Space Force is the newest branch of the U.S. Armed Forces charged with military operations in space. SpaceX describes Starshield as a “secure satellite network for government entities.” Bloomberg notes that Starshield will be provided over SpaceX’s existing Starlink sateliites.

But what if Musk doesn’t particularly like how the Department of Defense deploys Starshield on his satellites? What if for example, the U.S. wanted to target a munitions site in China using Starshield that is too near his massive Tesla plant in that country, and might make it harder for him to do business in China?

What leverage might foreign investors in his web of overseas holdings have over Musk and his satellites?

Not a realistic worry, you say? Musk would never undermine his own country?

In Walter Isaacson’s recently published biography of Musk, the author reported that last year, after Musk lent his satellites to Ukraine for communications, he then refused to extend Starlink coverage to Russian-occupied Crimea, preventing Ukraine from launching an attack on Russian ships there. Musk, after talking to a Russian official, was worried that an attack on Crimea could spiral into a nuclear conflict.

His decision drew a furious response from Mykhailo Podolyak, a senior adviser to President Volodymyr Zelensky of Ukraine, who said Musk’s interference allowed Russian ships to continue firing missiles at Ukrainian cities. “As a result, civilians, children are being killed. This is the price of a cocktail of ignorance and big ego,” he wrote on X.

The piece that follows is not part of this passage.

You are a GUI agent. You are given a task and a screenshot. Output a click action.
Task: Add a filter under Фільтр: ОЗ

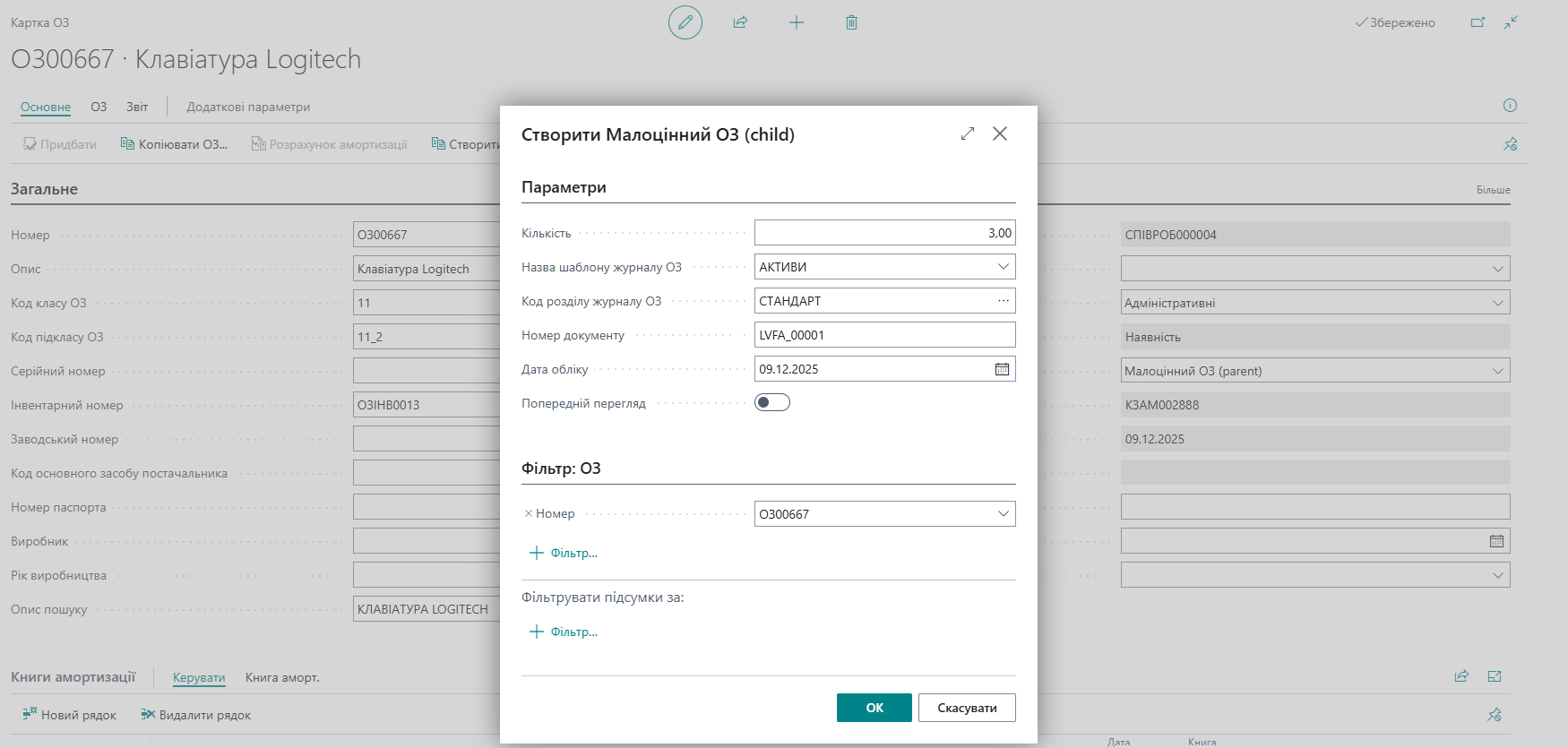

When Israel briefly cut off Gaza’s internet as part of their war strategy to eliminate Hamas, Musk announced he was going to provide it himself through Starlink, and met with widespread criticism. Musk apparently then met with the head of Shin Bet, Israel’s internal security service, and announced that he would “double-check with Israeli and U.S. security officials before enabling any connections.”

In other words, one self-appointed non-state actor is redefining the scope of warfare and U.S. foreign policy, bypassing presidents and governments. What if that one man is a loon? Let’s remember that although Musk has clearly pushed American innovation forward in astonishing ways, he’s also the guy who has vowed to make us a “multiplanetary species” to save us all from catastrophe on Earth.

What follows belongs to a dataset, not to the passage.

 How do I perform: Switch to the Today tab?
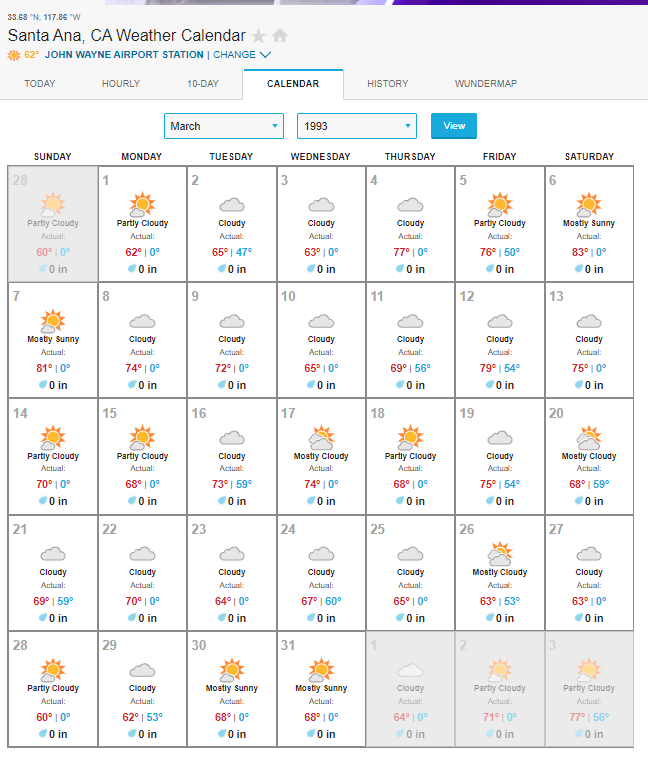pyautogui.click(x=40, y=84)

This is the man who just said he agreed with a false claim on X that Jewish people were stoking hatred against White people. Musk in his post said the user, who referred to the “Great Replacement” conspiracy theory, was speaking “the actual truth.”

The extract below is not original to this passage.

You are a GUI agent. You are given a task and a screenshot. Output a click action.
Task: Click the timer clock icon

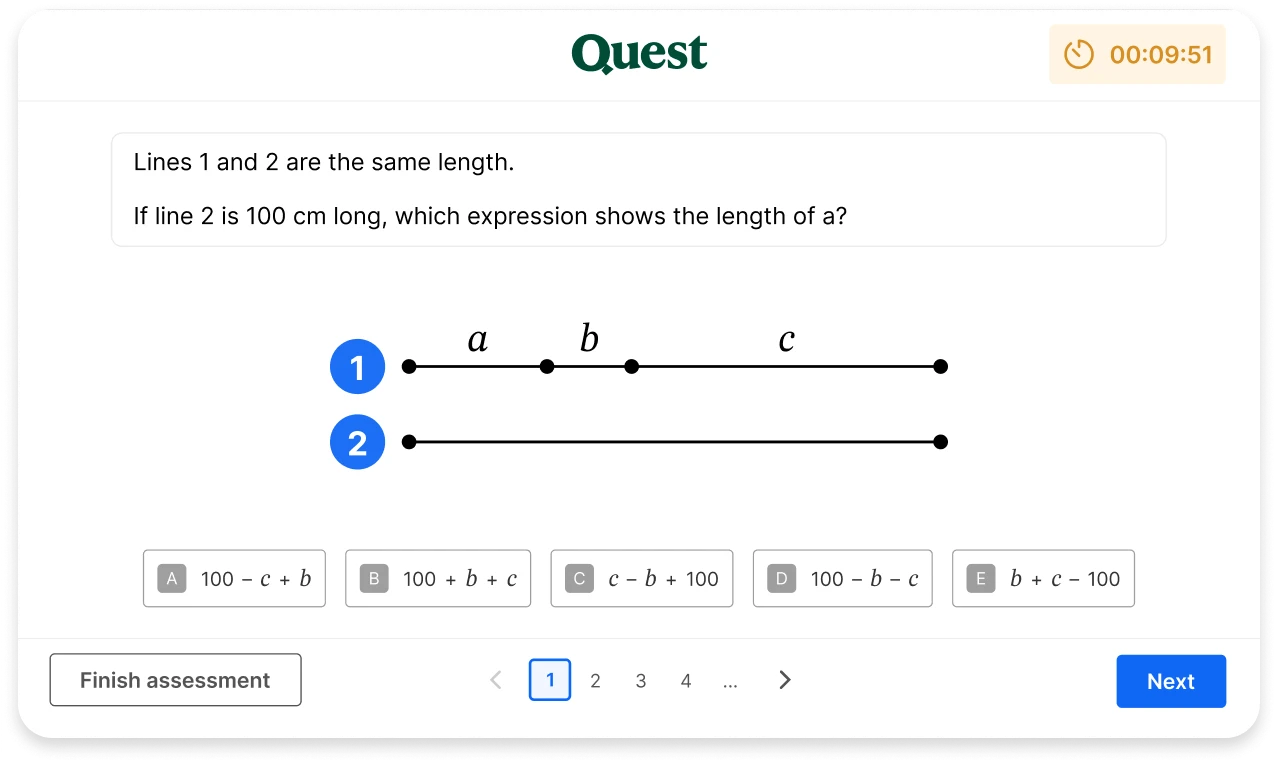(x=1079, y=54)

This is the man who has named one his children X Æ A-XII and a second child Exa Dark Sideræl.

Journalist Bari Weiss recently asked biographer Isaacson precisely the right question: Is this unpredictable weirdo too powerful?

“There’s a simple answer, which is yes, he does have too much power,” Isaacson said, “but then if you want to drill down deeper, how come? One reason is this all-in hard-core intensity that causes him to make engineering things work. When I first started this book, almost every other car company had gotten out of the electric vehicle market. Elon went to the edge of bankruptcy and not only designed good electric vehicles, but he designed factories in America that can make them at scale. Just this year, he’s made a million electric vehicles, more than all the other car companies in America combined, fourfold.”

Likewise, Isaacson points out, NASA quit trying to send people to the moon 50 years ago. “Musk, this year, will send 1,600 tons of payloads and satellites into orbit, which is four times as much as every other company combined. This gives you enormous power when you’re the only person who can launch U.S. military spy satellites into high Earth orbit. Boeing can’t do it. NASA can’t do it.

“Besides just saying yes, he has too much power, the book shows: How did he accrue it?”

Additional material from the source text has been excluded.